[dns-operations] IP address encryption: pseudonymization

Jim Hague jim at sinodun.com
Mon Feb 26 11:34:15 UTC 2018

On 25/02/2018 15:59, Paul Hoffman wrote:
> If only it was that simple. As you can see from the thread on CFRG,
> there are other methods that do not have the inherent limitations of
> ipcrypt: instead, they have different ones.
> The easiest one to describe is
> truncate_to_32_bits(aes_128(message=padded_ipv4, key=128_bit_random)).
> You cannot determine the key even with a huge number of known pairs.
> However, you get collisions in the output. So, if you have 4 million
> unique input addresses, about .1% of the output addresses will look like
> one source of input when in fact they are two sources mixed together.

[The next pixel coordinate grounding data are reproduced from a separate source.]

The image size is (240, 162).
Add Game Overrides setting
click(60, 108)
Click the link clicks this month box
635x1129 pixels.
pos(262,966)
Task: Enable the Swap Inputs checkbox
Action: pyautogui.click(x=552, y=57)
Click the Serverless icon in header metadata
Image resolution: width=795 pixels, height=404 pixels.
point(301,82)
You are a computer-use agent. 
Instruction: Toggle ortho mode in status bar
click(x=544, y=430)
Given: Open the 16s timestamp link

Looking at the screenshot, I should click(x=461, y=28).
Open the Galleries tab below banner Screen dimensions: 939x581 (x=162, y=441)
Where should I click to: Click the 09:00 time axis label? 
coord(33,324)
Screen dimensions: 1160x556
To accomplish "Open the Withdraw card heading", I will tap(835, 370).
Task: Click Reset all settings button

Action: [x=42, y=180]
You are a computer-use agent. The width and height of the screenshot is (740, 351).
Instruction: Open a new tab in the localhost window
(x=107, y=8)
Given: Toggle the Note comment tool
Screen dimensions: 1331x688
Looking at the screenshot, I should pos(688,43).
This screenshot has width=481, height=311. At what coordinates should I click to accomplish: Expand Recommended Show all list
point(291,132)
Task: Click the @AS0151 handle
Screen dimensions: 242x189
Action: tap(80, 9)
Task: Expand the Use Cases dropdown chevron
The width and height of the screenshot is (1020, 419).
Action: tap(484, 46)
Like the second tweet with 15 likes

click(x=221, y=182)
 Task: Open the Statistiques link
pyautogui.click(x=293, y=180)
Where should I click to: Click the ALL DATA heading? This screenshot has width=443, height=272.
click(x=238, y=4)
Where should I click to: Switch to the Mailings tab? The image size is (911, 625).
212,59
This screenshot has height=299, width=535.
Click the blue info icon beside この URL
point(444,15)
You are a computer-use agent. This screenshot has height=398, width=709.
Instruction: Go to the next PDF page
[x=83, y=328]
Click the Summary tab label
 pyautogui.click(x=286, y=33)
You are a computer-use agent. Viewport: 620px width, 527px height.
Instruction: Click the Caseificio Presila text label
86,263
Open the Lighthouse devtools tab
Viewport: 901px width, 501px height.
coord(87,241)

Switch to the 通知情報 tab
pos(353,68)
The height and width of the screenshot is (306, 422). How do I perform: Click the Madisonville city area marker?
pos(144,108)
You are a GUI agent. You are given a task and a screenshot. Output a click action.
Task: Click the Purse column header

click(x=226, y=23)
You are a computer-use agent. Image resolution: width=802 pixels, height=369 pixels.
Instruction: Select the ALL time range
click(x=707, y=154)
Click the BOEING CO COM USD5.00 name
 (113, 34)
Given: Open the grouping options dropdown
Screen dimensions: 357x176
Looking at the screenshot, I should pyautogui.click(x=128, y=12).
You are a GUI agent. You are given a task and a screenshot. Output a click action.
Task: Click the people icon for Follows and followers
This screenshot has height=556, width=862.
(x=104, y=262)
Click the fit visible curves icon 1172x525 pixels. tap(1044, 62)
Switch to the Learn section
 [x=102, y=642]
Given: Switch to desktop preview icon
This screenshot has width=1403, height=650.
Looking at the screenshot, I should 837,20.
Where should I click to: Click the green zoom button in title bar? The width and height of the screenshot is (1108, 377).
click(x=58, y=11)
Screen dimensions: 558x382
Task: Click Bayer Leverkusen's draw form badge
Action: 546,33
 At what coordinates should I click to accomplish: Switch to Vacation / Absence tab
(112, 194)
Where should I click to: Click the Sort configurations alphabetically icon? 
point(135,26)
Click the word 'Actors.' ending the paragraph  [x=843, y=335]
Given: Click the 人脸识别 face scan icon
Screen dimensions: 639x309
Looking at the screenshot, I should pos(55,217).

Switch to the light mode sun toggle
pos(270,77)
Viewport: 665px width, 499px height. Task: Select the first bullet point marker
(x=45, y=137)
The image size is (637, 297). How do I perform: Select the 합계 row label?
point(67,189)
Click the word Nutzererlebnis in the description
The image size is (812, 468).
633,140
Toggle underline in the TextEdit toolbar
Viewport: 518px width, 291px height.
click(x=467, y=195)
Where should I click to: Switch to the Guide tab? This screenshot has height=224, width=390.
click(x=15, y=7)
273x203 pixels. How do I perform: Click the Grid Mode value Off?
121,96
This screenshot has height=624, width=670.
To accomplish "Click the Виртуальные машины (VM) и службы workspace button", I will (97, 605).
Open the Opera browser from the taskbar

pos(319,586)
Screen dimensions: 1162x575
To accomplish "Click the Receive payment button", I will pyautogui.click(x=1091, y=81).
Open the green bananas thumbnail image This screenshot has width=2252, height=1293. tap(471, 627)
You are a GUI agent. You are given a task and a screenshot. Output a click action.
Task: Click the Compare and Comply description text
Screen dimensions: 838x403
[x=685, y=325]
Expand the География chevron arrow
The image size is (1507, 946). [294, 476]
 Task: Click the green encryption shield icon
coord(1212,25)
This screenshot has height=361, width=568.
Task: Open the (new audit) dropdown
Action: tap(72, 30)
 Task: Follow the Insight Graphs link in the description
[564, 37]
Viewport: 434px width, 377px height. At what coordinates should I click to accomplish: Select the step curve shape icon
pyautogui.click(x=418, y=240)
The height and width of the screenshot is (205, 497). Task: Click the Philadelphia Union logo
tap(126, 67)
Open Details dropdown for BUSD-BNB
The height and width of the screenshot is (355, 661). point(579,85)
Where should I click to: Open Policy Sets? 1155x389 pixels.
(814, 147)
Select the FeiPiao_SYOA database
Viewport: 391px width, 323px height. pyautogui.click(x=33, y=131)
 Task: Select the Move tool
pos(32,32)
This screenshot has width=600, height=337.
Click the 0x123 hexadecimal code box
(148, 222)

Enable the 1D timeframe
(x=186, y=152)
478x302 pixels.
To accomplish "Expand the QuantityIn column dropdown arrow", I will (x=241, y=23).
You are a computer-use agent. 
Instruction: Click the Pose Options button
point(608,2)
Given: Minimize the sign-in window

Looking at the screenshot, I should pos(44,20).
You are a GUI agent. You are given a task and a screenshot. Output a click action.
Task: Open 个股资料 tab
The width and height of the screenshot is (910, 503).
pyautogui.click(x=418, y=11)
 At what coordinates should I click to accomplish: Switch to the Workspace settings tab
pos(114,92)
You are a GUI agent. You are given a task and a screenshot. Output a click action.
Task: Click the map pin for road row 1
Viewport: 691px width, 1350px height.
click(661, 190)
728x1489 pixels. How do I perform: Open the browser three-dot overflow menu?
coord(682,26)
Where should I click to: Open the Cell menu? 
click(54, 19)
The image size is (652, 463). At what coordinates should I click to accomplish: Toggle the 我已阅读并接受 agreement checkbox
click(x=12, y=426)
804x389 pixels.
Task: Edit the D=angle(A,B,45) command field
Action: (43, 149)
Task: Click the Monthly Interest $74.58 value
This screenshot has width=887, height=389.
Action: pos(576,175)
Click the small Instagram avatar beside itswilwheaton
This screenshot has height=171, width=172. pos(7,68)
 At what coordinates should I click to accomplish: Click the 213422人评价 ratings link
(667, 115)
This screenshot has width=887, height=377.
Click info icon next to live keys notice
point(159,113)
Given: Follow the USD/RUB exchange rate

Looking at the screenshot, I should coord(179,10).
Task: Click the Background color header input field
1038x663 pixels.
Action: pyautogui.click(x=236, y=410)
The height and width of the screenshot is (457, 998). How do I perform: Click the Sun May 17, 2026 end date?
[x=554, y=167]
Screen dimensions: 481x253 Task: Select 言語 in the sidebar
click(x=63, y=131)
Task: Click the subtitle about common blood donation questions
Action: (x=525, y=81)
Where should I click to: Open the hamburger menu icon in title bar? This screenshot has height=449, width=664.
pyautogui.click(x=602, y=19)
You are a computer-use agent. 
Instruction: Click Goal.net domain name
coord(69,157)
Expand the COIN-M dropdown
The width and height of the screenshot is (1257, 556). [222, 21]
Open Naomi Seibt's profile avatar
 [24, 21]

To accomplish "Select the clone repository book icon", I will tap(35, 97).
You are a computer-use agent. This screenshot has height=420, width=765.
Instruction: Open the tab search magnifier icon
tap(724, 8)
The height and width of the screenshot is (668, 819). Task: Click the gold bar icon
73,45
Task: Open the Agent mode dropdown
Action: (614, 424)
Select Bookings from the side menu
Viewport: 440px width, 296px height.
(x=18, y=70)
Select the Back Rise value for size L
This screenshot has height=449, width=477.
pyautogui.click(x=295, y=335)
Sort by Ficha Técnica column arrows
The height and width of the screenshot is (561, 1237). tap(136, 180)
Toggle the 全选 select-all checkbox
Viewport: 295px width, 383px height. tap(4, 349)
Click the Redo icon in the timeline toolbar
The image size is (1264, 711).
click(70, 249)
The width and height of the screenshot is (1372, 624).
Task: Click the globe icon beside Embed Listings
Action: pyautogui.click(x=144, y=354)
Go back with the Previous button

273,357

Going for the above scheme while retaining the straightforward AES-128
for IPv6 (as used in ipcipher) would mean that you can reverse the IPv6
pseudo-anonymisation given knowledge of the key, but you can't reverse
IPv4. This seems a little asymmetrical, and I imagine is the reason for
the selection of ipcrypt in ipcipher. Or, in other words, how desirable
a property is reversibility when considering pseudo-anonymisation schemes?

>From an implementor's PoV, the above description would need some
fleshing out - how exactly does one pad and truncate? Does one pad with
0 values? Random values? Where is the padding inserted - more
significant or less significant bytes? Similarly, which bytes are
selected during truncation?

Not being a crypto specialist, I am more concerned as to whether any
variations in the methods of padding and truncation would affect the
security properties, and whether there are hidden traps awaiting the naive.
Jim Hague - jim at sinodun.com          Never trust a computer you can't lift.